Great post that I would rep if I wasn't out of you rep.
I worry more about stifling technological advancement than increasing the pace. There's this strange idea that too fast advancement is a bad thing as it puts people out of jobs faster than some arbitrary threshold, which nobody has defined. I can't see how advancement isn't a good problem to have. To me, it's a sign our society is failing to meet the simpler challenges. This country saw WWI and II, the Great Depression, the rise of OPEC, and Jimmy Carter all in the 19th century, and came out the other end all the better. Now we can't handle national debt, IT,and the commies? Give me a break.
This notion that society is going to hell in a hand basket is a self-reinforcing notion that is rooted in nothing more than an archaic, pre-Christian worldview that has been incorrect for at least 2600 years. The world isn't going to end tomorrow, so why don't we quit talking like a bunch of Chicken Little's? Get rid of the doom and gloom and you'll be 95% of the way to curing the "problems". It's nothing more than a negative frame of mind and weak mindedness. (How proud would the Dutchman be?) You know, the surprising thing is, with all the corrupt politicians, bribery, M.I.C., prophets of doom and gloom, right wing nutjobs, hard lefty socialists, and no easy place left to flush our toilets into, this nation still has this nice little way of rising up to meet the challenges of the day. For some reason I don't think it's ever been any different (the attitudes that is).
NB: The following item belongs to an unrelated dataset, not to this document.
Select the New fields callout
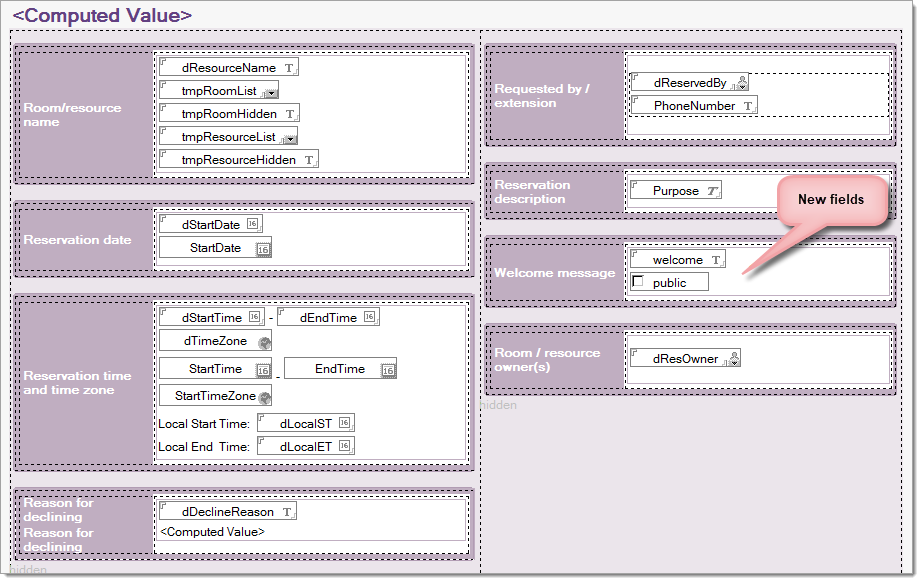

On another note... I worry that this easy money policy will be the silver bullet that kills innovation inside our borders for a while. There's nowhere near as much incentive to innovate when money comes everyone's way easily. Why work harder, more efficiently, or think differently when everything is running so smoothly? If it's not broke then don't fix it, right? Complacency has been the downfall of plenty companies in the past, and I can see it setting in deep with our government hell bent on increasing aggregate demand at all costs (or none, as they like to tell us). Systemic shocks force innovation in a way. On the other side of the coin you have gluttony. Why make things better if you already have everything you need [provided by big brother or whoever]?